LOOK WHO'S LURKING AT YOUR FRONT DOOR 

Here’s the physical security that the Wi-Fi enabled, Internet of Things Ring smart doorbell gives you:

1) automatic activation and notification on your mobile phone when people come close to your home or loiter around it, and 2) a CCTV camera and high-quality intercom to talk to whomever comes knocking, even if you’re miles away.

Here’s the physical hole it was putting in your Wi-Fi: somebody could easily pop it off your front door (it’s secured with two standard screws), flip it over, retrieve the Wi-Fi password, and Presto! own your network.

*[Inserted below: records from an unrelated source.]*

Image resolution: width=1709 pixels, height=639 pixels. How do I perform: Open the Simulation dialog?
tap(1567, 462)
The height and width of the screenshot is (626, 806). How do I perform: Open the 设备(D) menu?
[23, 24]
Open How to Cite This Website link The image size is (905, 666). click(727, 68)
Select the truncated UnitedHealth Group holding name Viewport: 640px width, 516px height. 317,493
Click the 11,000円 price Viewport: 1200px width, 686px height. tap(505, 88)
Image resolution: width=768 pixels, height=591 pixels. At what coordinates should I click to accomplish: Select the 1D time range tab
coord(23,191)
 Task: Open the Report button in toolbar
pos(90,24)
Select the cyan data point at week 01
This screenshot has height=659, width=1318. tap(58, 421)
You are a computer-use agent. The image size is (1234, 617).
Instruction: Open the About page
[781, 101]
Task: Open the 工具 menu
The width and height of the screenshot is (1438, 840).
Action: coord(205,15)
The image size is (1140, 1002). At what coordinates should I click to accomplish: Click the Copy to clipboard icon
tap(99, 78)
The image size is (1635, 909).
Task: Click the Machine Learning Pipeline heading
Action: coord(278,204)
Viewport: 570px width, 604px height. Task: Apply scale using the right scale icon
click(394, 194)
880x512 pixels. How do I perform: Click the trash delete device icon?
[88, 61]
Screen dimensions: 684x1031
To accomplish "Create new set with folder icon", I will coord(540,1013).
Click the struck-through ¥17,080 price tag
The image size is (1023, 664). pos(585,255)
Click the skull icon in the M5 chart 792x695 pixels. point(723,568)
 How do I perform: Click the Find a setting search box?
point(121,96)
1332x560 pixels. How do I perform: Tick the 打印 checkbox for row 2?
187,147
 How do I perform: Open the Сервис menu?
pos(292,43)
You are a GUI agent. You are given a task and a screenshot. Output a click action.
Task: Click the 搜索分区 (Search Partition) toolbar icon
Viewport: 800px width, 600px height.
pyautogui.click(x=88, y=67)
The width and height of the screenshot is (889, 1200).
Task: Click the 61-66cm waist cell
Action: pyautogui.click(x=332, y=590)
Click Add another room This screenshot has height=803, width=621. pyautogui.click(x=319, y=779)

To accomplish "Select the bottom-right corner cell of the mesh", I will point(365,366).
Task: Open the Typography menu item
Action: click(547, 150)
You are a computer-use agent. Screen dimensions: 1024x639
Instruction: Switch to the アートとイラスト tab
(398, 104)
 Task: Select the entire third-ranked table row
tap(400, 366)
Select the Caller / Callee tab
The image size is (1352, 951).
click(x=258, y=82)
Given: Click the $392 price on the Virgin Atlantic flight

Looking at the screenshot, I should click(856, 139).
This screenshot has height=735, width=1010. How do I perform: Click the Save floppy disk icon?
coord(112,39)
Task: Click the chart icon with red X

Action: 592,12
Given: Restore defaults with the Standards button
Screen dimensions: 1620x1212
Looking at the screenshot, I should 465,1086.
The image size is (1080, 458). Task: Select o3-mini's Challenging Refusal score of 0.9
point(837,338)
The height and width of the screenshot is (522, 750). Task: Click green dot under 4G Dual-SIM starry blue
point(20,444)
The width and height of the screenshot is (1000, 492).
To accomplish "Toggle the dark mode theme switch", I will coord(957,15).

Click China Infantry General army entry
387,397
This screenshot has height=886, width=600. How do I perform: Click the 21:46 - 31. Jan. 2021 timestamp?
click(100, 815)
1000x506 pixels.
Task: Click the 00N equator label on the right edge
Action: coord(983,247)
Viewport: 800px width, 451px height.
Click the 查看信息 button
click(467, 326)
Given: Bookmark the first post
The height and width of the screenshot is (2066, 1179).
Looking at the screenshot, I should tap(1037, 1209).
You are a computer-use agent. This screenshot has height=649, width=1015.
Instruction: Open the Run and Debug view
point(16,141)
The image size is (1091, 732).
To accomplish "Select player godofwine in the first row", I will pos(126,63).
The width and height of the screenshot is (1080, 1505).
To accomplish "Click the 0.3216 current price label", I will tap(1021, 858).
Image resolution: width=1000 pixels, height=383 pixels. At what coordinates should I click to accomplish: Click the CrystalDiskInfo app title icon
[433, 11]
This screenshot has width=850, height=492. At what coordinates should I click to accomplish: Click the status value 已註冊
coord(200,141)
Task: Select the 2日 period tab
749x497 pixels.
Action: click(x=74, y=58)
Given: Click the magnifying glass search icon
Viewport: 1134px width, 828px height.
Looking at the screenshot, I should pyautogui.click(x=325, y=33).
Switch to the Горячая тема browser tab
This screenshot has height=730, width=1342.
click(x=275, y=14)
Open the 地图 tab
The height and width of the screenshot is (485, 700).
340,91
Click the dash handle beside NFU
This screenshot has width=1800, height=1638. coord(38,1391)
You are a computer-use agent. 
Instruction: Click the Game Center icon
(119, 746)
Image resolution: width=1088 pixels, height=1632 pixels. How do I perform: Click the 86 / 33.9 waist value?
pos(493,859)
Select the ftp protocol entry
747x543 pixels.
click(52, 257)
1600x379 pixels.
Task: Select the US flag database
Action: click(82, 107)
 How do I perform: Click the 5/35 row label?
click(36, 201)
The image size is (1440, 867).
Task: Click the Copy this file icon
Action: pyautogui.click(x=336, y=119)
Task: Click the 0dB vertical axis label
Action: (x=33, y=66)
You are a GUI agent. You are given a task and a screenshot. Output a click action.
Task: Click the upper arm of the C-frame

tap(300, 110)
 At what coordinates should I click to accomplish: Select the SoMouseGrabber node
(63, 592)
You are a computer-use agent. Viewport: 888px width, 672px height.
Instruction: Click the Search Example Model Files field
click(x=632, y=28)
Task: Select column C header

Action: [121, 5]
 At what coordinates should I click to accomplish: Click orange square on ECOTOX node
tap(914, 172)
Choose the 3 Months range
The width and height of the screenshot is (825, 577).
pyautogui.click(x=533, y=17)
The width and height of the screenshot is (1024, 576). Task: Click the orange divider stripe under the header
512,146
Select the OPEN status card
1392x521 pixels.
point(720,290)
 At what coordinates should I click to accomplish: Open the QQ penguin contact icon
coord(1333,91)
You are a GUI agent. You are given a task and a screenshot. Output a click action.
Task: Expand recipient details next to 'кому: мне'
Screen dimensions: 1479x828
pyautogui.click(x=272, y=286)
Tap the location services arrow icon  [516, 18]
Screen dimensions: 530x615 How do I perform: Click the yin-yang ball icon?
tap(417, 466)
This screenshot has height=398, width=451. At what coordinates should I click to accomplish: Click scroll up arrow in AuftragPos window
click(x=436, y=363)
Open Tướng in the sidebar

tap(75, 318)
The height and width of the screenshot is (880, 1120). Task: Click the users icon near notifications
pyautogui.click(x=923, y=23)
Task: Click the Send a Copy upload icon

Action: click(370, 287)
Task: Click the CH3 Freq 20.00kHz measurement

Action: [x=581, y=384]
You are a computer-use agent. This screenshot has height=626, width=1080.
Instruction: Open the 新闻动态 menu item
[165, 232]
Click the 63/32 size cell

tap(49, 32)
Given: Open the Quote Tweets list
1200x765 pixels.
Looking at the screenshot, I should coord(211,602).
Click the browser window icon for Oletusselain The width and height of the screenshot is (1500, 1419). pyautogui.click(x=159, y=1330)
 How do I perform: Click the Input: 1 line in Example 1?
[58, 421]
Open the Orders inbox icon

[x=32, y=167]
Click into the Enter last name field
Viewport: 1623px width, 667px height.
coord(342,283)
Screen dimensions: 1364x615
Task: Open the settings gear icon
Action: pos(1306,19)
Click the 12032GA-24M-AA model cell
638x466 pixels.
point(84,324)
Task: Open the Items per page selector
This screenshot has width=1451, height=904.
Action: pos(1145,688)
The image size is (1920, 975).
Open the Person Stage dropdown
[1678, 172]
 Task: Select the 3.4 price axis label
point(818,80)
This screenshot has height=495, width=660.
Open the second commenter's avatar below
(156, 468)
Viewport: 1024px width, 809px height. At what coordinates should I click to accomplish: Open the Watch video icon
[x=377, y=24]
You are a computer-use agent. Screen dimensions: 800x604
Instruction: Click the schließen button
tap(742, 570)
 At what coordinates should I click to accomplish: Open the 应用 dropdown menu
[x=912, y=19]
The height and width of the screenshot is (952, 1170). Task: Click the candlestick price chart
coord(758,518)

To set it up, you have to connect the Ring to your Wi-Fi router, which means that you have to give it the password.The set-up button is connected to a back plate that attaches the doorbell to the wall providing power from an AC source. After you set it up, you attach it to the house with two screws.

If thieves are more interested in intruding into your Wi-Fi network than grabbing a $200 doorbell, they can turn it over and press the setup button, which sets the doorbell’s wireless module and creates an access point that’s simple to connect to.

In sum, an attacker can gain access to a homeowner’s wireless network by unscrewing the Ring, pressing the setup button, and accessing the configuration URL, all without any visible form of tampering..

Pen Test Partners, the company that found the vulnerability, did however, hand out kudos to Ring for responding to the vulnerability alert “within a matter of minutes,” with a firmware update released to fix the issue just two weeks after it was disclosed privately.

Internet of Insecure Things?

From kettles to intruder alarms, baby monitors, and drug pumps, anything that is part of the Internet of Things needs security built in right from the start.